The next time a Republican tells you how the states can do everything better than the federal government, this is what that person is talking about. It is also the beau ideal of what Willard Romney means when he talks about doing away with the "entitlement society" so that damaged people can get off their lazy asses and invent the iPod or something. It becomes harder and harder to resist the urge to point out that the basic political and economic philosophy of modern "conservatism" is flatly sociopathic, but the society with which their policies would leave us is a desiccated moonscape of blasted promises and broken citizens, a Dresden of the national soul.
This trend is taxing emergency rooms already overburdened by uninsured patients who wait until ailments become acute before seeking treatment. "These are people without a previous psychiatric history who are coming in and telling us they've lost their jobs, they've lost sometimes their homes, they can't provide for their families, and they are becoming severely depressed," said Dr. Felicia Smith, director of the acute psychiatric service at Massachusetts General Hospital in Boston.

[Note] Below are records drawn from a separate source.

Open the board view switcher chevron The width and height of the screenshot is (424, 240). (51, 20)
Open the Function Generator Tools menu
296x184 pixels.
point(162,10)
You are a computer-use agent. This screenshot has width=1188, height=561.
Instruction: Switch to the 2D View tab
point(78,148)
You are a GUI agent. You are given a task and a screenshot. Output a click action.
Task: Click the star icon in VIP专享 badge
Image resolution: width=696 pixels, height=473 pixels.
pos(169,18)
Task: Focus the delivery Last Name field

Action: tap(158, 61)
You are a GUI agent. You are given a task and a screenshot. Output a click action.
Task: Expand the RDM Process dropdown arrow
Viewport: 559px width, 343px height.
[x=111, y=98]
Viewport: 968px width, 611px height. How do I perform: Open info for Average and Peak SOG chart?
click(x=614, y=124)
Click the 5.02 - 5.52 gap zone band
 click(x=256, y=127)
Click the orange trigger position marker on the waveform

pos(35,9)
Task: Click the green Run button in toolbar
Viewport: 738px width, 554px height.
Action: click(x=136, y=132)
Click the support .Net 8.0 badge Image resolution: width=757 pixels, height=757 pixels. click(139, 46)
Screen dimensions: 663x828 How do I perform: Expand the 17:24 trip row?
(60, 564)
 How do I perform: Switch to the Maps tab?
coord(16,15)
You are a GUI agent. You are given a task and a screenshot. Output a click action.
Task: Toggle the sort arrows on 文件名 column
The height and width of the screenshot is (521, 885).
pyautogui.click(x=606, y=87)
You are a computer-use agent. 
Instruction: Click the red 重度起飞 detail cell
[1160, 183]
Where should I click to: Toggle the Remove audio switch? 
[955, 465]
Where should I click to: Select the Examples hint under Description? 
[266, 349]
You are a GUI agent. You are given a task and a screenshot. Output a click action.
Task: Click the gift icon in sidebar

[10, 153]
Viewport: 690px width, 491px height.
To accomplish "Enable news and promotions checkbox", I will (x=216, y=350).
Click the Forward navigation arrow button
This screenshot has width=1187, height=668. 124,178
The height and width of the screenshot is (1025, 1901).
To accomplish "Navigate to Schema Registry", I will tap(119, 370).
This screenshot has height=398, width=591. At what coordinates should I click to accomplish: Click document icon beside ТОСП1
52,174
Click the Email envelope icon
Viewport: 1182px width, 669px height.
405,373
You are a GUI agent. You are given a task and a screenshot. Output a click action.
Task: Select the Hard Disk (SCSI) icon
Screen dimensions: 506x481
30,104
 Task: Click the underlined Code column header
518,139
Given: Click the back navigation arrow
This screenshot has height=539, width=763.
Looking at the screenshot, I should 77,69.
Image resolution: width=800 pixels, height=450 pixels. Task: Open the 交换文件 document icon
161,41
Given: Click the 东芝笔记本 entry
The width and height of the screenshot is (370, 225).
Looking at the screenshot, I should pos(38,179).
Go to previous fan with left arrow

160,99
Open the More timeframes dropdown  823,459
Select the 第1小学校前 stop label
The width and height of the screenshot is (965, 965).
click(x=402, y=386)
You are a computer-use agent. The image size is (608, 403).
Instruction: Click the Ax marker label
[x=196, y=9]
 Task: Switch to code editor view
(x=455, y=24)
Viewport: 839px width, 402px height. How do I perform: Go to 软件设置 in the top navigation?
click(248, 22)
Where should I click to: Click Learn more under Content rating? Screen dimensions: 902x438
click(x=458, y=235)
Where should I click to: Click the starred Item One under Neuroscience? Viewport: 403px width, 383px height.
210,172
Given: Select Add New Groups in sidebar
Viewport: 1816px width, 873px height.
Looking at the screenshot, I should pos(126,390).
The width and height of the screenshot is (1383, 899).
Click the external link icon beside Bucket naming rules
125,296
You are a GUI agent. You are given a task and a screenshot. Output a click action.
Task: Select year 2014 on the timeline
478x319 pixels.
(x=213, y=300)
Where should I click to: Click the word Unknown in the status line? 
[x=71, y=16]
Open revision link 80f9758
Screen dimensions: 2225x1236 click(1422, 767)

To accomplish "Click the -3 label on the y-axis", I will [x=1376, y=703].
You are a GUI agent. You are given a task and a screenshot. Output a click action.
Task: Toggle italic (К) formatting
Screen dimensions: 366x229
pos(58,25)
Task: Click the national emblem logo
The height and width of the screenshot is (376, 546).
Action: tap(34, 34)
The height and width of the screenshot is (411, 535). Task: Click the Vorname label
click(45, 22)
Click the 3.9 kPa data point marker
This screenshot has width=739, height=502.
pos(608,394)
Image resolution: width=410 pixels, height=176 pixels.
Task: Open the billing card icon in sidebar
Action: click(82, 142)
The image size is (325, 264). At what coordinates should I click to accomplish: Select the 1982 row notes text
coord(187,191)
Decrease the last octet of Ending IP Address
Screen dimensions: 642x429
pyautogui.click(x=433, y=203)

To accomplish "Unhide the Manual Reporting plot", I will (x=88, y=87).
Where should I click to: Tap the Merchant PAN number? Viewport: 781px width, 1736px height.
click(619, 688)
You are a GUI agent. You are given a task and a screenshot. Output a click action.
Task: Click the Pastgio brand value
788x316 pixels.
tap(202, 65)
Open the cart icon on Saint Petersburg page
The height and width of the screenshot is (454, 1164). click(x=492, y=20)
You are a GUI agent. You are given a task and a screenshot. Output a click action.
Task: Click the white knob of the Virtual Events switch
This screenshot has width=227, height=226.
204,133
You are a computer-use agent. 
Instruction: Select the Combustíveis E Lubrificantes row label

In other words, people who had most of what is now fondly remembered as the "American dream" see it all disappear into the pockets of Willard's dinner partners and they come unglued. They might have had psychological problems in their lives that their material success papered over, and now they show up at the ER because it's where you go when you "suddenly" become ill, except that these are not people who drank like fish until their livers quit and then showed up very sick at their local ER. (BTW, if this country did health-care in a fundamentally decent way, those people wouldn't be in as much trouble, either.) These are people who did everything right by every measure that the peddlers of "American exceptionalism" told them mattered.
And, of course, for polite, housebroken, to-the-manor-born sociopathy, we need look no further than to David Brooks, who comes to us this week to inform us that Barack Obama and his administration once again are fundamentally misreading the American people, to whose mysterious land David Brooks takes regular pilgrimages, real and imaginary, before returning to the club room of the Useless Foofs Society, where he sits by the fire and scratches the ears of his Irish settler, Moral Hazard, and blubbers for another brandy to wash the taste of an Applebee's salad bar out of his mouth while the dog, who hates his name, dry-humps the leg of the chair, looks at the tassels on his master's loafers, and hopes his aim is true this time.